Quinze mille personnes à Bercy pour les Kids United, ça fait bien, disons... 6000 ou 7000 gamines de 5-15 ans en train de piailler ?

Et dire que ça faisait bien 30 ans que je n'y étais pas allée. Depuis que c'était moi, la gamine au milieu de 7000 autres venues écouter... Dorothée.

En tous cas, voilà, Miss Thing One a vu Nilusi lors de son tout dernier concert avec le groupe, même si nous étions tellement loin que sans les écrans on aurait pu nous refourguer un vieux barbu à la place de la jeune chanteuse et nous n'y aurions vu que du feu. Nous avons vu défiler des invités que nous ne connaissions ni elle ni moi, nous avons dansé à nos places et dans les allées, les mères ont pris leur revanche sur les fillettes quand est venu le tour de Alors regarde de Patrick Bruel (Miss Thing One n'avait pas l'air de trouver ça tout à fait convenable, toutes ces femmes d'âge respectable qui connaissaient les paroles beaucoup mieux qu'elle), nous avons même eu droit à, je cite, "LA chanson de Disney que les enfants adorent et que les parents déteste" (J'ai échangé un regard consterné avec la mère la plus proche : "Oh non, ils ne vont pas nous faire Libérée Délivrée ?" Eh si !)

Et même si j'avais pris ça comme une BA, je dois avouer que dans l'ensemble, même moi, je me suis bien amusée.

ALLEZ BERCY ON VOUS ENTEND PAS  !* Tous en chœur : "On écrit sur les murs à l'encre de nos veines..."

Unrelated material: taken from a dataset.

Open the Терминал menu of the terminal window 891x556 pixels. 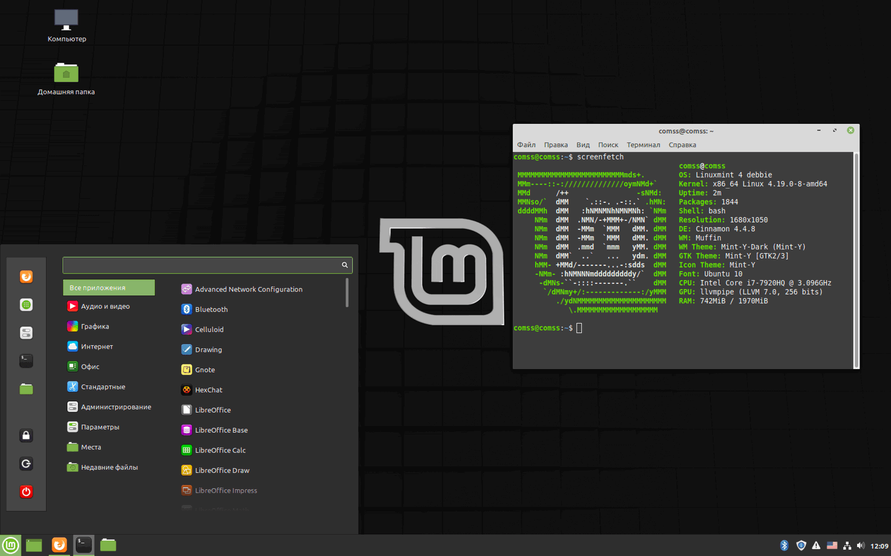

Voyez, je vous dis la vérité !

Même avec le zoom, c'est tout juste si on pouvait les compter...
(Et là, je suis formelle, y a une intruse)


(Si vous ne comprenez strictement rien à ce billet, c'est sans doute que vous n'avez pas de fille pré-ado. Tant pis pour vous.)

* Menteur !

dimanche 17 décembre 2017

Robot ménager

J'ai rêvé que j'étais un robot. Un robot en métal, humanoïde, un peu genre C-3PO dans Star Wars. Le matin, on me donnait toute une liste de tâches à accomplir, genre vider le lave-vaisselle, changer le tuyau de douche cassé, vérifier le contenu de la trousse des enfants, vider le seau à compost, prendre rendez-vous avec l'orthophoniste, recoudre un bas de pyjama déchiré. Je réalisais les tâches une par une, méthodiquement, et à chaque fois que j'arrivais au bout de l'une d'elle, je faisais une petite croix sur la liste.

Heureusement, je me suis réveillée, et je me suis rendu compte que ce n'était qu'un rêve. Ouf.

samedi 16 décembre 2017

A vau l'eau

Allemand du soir, bonsoir. Au bout de quelques mois à m'être reposée sur mes lauriers, je me suis rendu compte qu'il fallait que je reprenne les choses en main si je ne voulais pas que les notes de mon grand garçon de seconde replongent.

— Alors, exercice numéro 3, on y va. "Ich glaube, dass..."
— Ça veut dire quoi, "glaube" ?
— Croire. Bon sang, mon grand, tu le savais, l'année dernière ! Tout ton vocabulaire est parti à vau l'eau !
Il me regarde d'un air ahuri. Je m'énerve :
— Ben quoi ? C'est vrai !
— Que mon vocabulaire est parti à vélo ?

Il a dû penser qu'à force de parler bicyclette, j'avais définitivement perdu la boule.